§ **Activity list**
A. Answer these from the interview on spanking:
(i) What does the first paragraph name as the goal?
(ii) Is it ever too late to stop spanking?
(iii) What have many parents found improves when they apologize to their teens for spanking them?
B. Carry on the interview on spanking, picking up after its last line.

§ **Supplied passage**

==============================

To do this, I begin by teaching my children what hot means and make sure I’m present to stop them every time they might be at risk for touching something hot or running into the road. My children aren’t left to play alone near hot things or where they might run into the road. Spankings don’t stop a child from being the age they are and doing what all children that age do; Spankings cannot alter young children so that they don’t need adult supervision. The goal is to have adults who can function without adult supervision. Children who are taught to behave without the fear of punishment are self-regulated and able to make wise choices even when no one is watching.

KB: Is it ever too late to stop spanking?

CL: No, it isn’t. The key is remembering that you are still the authority in your child’s life and you still get to make the rules and set the boundaries. It will be challenging while you learn new tools and they learn how to trust that you aren’t going to spank them while you still let them know the rules. Despite that challenge, it is a great, positive choice in your relationship with your child and you will both grow from it, at any age. Many parents have even found that their relationship with their teens improves when they apologize for spanking them and share what they are learning about not spanking. The knowledge that we would do it differently with our new information is often enough to heal relationships.

==============================

§ **Source data**
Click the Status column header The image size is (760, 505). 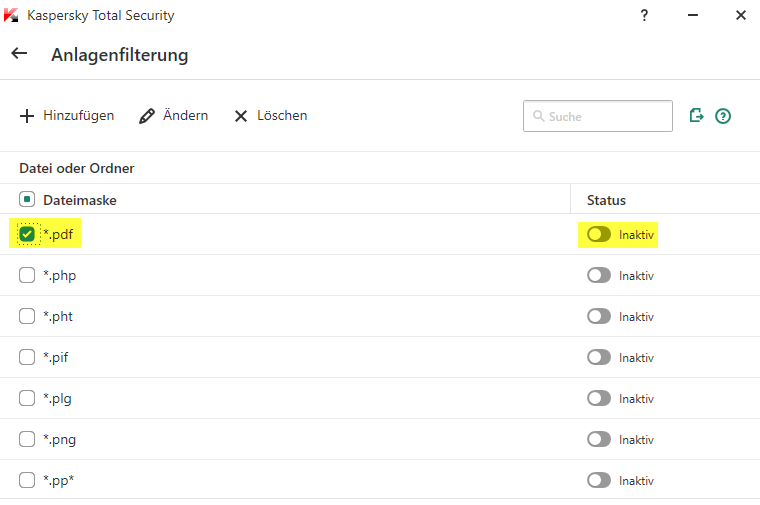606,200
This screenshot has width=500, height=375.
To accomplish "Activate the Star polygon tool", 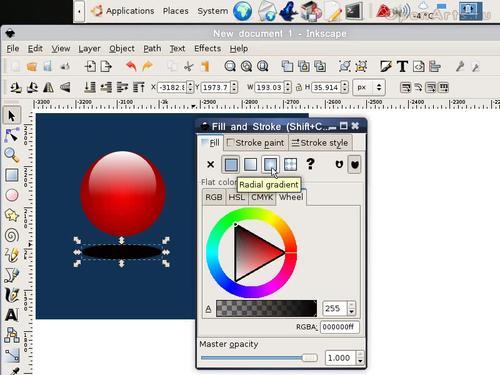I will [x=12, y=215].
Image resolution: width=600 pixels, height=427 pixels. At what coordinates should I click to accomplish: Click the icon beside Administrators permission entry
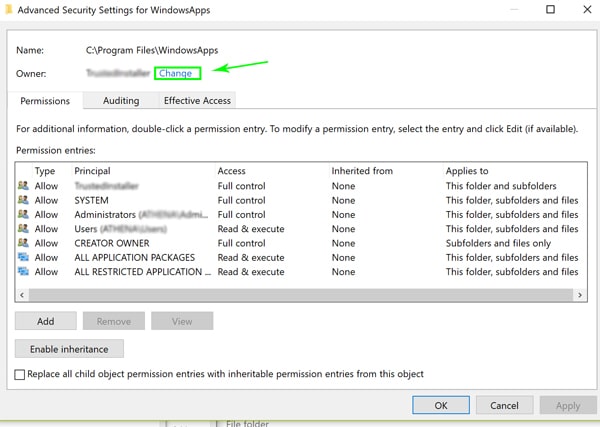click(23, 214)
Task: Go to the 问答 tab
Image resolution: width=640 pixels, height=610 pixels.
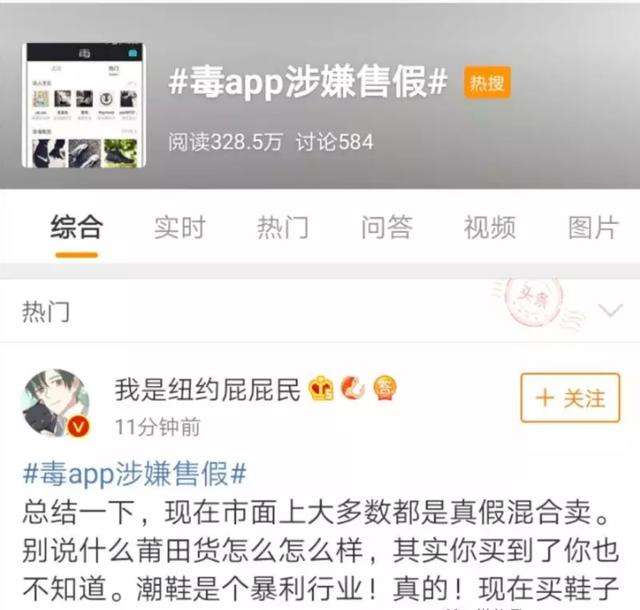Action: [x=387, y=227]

==============================

§ **Per-task answers**
A.
(i) To have adults who can function without adult supervision.
(ii) No.
(iii) Their relationship with their teens.

B.
KB: What about grandparents and aunts? How can parents explain to them why they are not allowed to spank, either?

CL: Even among spankers, most people do not believe anyone other than the parents should spank a child. It might be as easy as telling them they aren’t allowed to spank your children, because you will be handling all discipline. In families where everyone disciplines the children, you can set the boundary that no one is allowed to spank your child and encourage anyone who isn’t yet on board with your new approach to come and get you so that you can take care of the situation. This will minimize fears that you are not disciplining at all. When relatives or others insist that they will spank your child if they believe it’s needed, you might need to reconsider leaving your child alone with them — at least until they are able to tell you if something happens.

If you want to share the change you are making in your journey, it’s enough to tell them that you have decided to make this change and it isn’t up for discussion. Express that you appreciate their willingness to support you in this, whether they understand or not. If they want to learn more, you can share resources with them, but if they don’t, it’s okay to just set the boundary and hold to it.

What’s your take on spanking? Do you do it? Do you think it works? I’d like to know.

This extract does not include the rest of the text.